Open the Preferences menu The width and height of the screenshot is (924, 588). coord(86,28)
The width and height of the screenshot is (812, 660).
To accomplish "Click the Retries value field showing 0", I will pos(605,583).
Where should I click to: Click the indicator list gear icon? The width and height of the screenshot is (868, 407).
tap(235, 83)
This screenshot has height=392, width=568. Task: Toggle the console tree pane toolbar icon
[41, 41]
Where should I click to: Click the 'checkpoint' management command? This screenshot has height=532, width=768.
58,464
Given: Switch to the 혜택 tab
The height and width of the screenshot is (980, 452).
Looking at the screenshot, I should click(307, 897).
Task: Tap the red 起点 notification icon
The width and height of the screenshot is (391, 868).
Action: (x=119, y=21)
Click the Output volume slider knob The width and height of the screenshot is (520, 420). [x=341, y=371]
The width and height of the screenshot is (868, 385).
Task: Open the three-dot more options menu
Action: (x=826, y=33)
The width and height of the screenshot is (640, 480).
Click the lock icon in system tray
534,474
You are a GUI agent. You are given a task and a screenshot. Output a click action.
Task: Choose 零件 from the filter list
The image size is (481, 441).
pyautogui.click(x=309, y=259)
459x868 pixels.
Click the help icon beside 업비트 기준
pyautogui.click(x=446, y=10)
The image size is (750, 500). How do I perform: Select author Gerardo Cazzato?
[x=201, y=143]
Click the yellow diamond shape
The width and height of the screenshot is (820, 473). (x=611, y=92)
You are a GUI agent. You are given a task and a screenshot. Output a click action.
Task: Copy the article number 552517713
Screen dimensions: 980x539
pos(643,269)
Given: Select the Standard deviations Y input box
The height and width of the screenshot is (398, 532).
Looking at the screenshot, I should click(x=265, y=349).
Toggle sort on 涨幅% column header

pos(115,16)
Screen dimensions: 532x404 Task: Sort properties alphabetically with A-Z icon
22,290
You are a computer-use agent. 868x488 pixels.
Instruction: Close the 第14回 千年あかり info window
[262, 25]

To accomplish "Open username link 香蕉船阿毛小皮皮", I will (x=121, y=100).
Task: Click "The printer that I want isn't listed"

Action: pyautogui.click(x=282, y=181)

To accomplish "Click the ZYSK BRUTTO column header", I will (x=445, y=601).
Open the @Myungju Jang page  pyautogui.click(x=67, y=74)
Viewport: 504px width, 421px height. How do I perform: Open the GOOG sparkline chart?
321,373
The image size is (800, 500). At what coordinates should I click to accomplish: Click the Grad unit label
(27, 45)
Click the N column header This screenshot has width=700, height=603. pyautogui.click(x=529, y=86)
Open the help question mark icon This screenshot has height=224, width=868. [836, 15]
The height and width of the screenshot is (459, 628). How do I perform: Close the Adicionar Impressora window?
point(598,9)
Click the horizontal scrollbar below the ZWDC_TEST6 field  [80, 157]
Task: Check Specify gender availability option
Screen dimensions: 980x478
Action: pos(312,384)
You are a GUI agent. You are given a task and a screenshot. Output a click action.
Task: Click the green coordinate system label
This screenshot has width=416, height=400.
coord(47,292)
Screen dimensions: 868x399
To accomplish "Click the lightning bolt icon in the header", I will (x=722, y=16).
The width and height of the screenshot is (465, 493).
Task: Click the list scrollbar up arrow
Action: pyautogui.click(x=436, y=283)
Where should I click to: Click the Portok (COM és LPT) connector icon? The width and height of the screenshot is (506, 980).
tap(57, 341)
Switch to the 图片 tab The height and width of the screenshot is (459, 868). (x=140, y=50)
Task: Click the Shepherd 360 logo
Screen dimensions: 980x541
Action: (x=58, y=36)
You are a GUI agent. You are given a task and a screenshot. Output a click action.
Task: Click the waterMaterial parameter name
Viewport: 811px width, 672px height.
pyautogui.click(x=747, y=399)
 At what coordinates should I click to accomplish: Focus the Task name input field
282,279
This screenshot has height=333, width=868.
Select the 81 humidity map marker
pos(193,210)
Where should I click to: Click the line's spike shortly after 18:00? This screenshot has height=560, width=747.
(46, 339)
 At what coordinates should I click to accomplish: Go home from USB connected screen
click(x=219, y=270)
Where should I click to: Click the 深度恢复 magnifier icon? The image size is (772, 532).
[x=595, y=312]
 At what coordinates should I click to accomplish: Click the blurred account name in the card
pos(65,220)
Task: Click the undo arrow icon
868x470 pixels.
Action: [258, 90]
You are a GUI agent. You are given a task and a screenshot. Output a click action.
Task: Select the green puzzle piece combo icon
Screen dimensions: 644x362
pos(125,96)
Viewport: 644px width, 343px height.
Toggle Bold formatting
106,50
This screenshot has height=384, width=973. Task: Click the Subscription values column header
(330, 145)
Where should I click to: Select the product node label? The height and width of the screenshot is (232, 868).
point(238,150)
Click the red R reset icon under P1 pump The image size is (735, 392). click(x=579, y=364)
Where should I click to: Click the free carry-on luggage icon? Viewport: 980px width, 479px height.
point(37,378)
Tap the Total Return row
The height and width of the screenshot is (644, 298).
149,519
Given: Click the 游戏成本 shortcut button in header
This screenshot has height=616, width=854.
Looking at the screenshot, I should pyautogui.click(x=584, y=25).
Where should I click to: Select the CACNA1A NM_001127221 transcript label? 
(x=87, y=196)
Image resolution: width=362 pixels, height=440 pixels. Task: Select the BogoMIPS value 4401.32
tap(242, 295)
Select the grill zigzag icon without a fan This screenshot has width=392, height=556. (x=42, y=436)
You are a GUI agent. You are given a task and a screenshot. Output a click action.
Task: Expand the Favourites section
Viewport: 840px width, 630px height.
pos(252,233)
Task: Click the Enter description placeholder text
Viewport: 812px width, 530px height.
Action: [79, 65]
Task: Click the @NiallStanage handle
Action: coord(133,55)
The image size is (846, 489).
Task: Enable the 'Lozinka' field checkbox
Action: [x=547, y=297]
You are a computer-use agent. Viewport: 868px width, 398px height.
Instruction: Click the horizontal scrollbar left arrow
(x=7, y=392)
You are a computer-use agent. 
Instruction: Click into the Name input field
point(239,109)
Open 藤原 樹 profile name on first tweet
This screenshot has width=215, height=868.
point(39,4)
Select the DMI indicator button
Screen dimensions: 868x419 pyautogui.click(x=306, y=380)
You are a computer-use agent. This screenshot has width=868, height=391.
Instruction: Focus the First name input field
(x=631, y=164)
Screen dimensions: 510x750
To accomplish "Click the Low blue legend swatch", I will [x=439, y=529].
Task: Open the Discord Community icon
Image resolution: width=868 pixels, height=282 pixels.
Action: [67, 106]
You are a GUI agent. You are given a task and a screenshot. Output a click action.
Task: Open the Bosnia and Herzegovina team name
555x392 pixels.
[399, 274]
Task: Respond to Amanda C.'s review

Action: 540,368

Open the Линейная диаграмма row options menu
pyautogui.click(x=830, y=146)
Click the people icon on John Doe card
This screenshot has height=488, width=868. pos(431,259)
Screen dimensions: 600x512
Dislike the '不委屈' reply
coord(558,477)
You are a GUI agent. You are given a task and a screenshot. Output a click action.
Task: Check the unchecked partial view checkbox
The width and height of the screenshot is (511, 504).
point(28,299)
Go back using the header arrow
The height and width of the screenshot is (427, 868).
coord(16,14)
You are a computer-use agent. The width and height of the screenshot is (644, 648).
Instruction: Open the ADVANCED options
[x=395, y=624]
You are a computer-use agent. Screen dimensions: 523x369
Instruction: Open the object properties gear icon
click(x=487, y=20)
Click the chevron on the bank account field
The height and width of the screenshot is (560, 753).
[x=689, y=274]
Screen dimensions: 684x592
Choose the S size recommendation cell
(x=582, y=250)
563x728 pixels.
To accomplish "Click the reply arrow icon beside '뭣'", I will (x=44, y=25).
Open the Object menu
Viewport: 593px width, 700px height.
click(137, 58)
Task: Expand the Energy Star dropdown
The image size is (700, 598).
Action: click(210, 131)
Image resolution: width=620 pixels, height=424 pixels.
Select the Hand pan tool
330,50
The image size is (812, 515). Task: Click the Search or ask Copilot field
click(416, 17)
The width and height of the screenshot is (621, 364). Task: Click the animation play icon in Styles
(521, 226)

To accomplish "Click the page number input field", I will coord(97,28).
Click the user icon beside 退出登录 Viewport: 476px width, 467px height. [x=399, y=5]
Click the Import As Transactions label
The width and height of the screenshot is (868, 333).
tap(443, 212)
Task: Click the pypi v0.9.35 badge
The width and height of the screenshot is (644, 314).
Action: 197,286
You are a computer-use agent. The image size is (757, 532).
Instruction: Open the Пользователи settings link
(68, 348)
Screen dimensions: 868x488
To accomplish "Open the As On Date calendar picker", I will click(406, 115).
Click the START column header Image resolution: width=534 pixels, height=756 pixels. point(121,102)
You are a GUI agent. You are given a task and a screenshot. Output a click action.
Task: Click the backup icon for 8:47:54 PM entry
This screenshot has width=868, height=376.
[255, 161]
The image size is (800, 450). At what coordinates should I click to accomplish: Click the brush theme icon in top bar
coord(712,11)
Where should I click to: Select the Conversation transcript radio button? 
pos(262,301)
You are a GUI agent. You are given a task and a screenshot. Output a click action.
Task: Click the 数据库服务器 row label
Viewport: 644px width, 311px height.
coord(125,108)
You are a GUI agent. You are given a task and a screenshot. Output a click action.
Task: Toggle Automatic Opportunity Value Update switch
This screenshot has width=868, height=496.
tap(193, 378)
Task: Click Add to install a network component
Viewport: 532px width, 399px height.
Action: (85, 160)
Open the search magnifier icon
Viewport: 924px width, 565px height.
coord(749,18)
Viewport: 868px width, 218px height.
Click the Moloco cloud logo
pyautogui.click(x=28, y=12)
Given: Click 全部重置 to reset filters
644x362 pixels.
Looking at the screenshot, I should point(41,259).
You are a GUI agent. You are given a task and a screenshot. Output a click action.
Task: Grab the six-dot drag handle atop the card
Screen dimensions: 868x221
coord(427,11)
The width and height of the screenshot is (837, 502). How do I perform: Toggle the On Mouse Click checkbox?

-*-

Task prompt:
From the data above, copy out every line with the string "green" in it.

Expected answer:
Task: Click the green coordinate system label
Task: Select the green puzzle piece combo icon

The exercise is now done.